» Exercise description
Report each line in the entries below that contains the word "This", copying the whole line.

» Supplied material
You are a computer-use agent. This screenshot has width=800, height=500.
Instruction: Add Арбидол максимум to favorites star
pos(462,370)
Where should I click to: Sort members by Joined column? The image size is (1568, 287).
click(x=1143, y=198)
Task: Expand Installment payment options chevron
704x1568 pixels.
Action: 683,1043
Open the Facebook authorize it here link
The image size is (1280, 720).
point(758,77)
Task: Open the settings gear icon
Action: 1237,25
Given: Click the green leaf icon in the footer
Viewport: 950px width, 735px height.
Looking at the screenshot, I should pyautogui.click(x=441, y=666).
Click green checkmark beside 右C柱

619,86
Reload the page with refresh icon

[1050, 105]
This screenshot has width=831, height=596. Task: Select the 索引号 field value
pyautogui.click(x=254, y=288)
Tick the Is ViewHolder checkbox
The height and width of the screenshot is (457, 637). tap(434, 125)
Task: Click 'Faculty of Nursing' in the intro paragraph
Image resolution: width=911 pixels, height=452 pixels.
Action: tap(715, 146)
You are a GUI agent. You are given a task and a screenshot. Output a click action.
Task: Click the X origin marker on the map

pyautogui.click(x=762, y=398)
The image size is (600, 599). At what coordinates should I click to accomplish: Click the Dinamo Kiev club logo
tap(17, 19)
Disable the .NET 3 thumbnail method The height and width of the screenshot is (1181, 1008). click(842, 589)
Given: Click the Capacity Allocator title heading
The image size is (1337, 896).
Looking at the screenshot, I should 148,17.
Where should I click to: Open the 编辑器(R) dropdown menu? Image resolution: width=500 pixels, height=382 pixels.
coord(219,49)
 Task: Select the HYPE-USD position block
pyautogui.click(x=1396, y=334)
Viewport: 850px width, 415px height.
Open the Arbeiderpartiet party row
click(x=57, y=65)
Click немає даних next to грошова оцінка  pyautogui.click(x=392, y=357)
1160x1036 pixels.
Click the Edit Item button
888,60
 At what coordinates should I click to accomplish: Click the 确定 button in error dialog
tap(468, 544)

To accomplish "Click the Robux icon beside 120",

» Solved problem
You are a computer-use agent. This screenshot has width=800, height=500.
This screenshot has width=831, height=596. Task: Select the 索引号 field value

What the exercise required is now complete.